Text provided:
This is another major point of departure between Resident Evil and a lot of other media in its genre pool, including many of its adaptations. Umbrella actually lost the game. It isn’t an effectively permanent fixture of the game’s world, constantly springing back up from knockout blows like a corporate Jason Voorhees, or worse, staying on that Weyland-Yutani line where it constantly survives and even somehow benefits from its seeming defeats.

The return of the 21-year-old rookie Leon in 2019’s Resident Evil 2 remake served as a reminder to a lot of the gaming community that once upon a time, Leon didn’t suffer from alcoholism and PTSD. Since his sudden evolution from newbie cop to backflipping super-agent in 2005’s Resident Evil 4, Leon’s subsequent appearances have furthered his descent into a stoic, hard-drinking archetype, whose significant successes don’t matter as much to him as his relative handful of failures.

Following Leon’s walk into the sunset at the end of RE2, Claire took off on her own to try and find Chris, leading into the events of 2000’s Resident Evil: Code Veronica. That left Leon babysitting a 12-year-old Sherry Birkin when both of them were detained by the government. In order to keep an eye on Sherry, who was infected with a rare super-virus and heading into a bad time, Leon took the job the feds were offering. A training montage quickly ensued.

From there, he moved on to the Secret Service, where he accidentally ended up as the only dude bad enough to rescue the president’s daughter (Resident Evil 4), and the became the first operative in a new anti-bioterror department under President Adam Benford. As an agent in the Division of Security Operations, one of Leon’s first gigs was investigating the use of bioweaponry in an eastern European civil war (2012’s Resident Evil: Damnation).

It probably didn’t help when shortly afterward, at the start of 2012’s Resident Evil 6, Leon’s boss and friend President Benford was killed and zombified during the terror attack on Tall Oaks.

Naturally, by the time of his next canon appearance, in 2017’s Resident Evil: Vendetta, Leon is a bit of a mess. He’s still fully capable of John Wick levels of rapid target disposal, but he both enters and leaves Vendetta as a strong portrait of insufficient coping skills. While Leon’s a badass, and has only gotten more so, he’s entering the events of Infinite Darkness at what’s got to be close to the end of his rope.

Source information:
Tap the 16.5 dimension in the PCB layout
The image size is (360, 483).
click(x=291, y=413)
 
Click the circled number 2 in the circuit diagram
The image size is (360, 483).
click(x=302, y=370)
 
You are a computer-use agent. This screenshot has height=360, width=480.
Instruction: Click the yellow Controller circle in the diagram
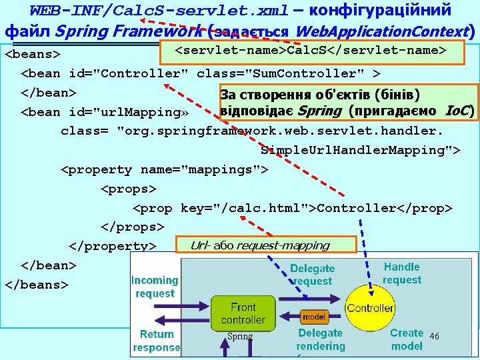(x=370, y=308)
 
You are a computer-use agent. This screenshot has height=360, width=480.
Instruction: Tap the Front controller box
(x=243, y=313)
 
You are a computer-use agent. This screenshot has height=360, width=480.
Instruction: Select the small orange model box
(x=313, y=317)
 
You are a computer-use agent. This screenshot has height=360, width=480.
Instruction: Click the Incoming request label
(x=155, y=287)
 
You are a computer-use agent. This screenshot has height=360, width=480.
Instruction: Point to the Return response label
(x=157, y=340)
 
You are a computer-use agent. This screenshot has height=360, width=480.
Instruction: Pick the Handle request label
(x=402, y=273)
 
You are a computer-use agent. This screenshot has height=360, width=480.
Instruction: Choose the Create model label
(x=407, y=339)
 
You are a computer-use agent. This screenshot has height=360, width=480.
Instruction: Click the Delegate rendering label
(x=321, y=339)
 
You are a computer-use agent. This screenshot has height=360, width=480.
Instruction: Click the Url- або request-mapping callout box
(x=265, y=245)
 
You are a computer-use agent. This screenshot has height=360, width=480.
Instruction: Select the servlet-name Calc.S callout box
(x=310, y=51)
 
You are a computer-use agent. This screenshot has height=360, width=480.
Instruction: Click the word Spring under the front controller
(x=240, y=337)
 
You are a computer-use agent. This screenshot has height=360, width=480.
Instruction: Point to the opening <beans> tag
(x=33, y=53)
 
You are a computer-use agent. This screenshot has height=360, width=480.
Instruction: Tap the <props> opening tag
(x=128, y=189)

==

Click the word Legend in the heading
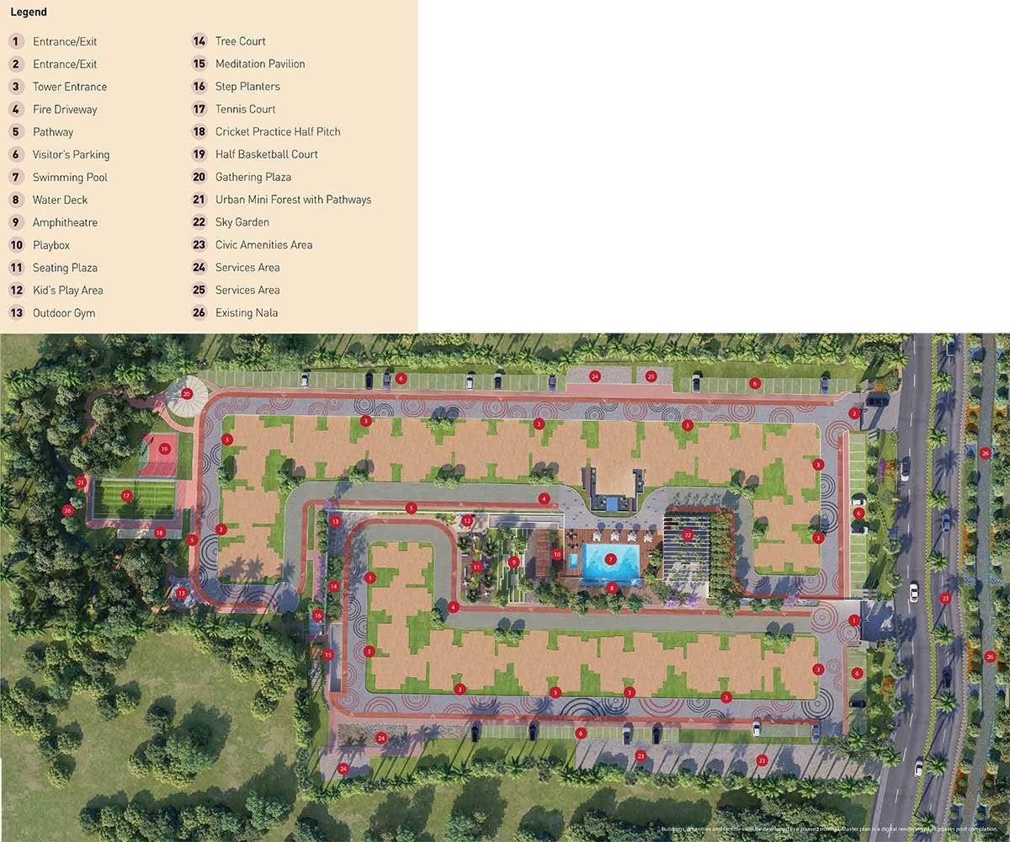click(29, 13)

What is being asked: Please keep going with the text on Leon and the Resident Evil series, picking up after its last sentence. The records were taken from a different source than the text.

Your response:
Claire had to sit through a 15-year gap between 2000’s Code Veronica and 2015’s Revelations 2, in which she only ever showed up in games like Operation Raccoon City that were specifically retelling one of her previous appearances. No explanation’s ever been offered as to why.

Nonetheless, due to Claire’s rampage at the start of Code Veronica, she still has the highest normal-human body count of any character in the core series, which may also explain why she later became a deliberate noncombatant. In 2008’s Degeneration, she’s established as working for a non-governmental organization called TerraSave, which provides aid and supplies for the victims of bioterrorism. While she can still hold up her end of a fight—she pulls off some hefty gun fu in Degeneration—she’s not specifically looking for one either.

By 2011, the year in which 2015’s Resident Evil: Revelations 2 is set, Claire is still at TerraSave, but gets abducted alongside several of her fellow employees and taken to an uncharted island in the Black Sea for mad-scientist murder reasons. While Claire has a rough time of things, the game’s good ending sees her get out alive, mostly intact, and still apparently working for TerraSave.

In Infinite Darkness, all we know about Claire so far is that she’s sporting her Revelations 2 look, and she’s teaming up with Leon again for the first time in the games’ canon since Degeneration. If she keeps up with her personal traditions, she’ll end up weakly flirting with a new character who ends up dead, evil, or both by the end of the series, but maybe this is where Claire’s streak ends.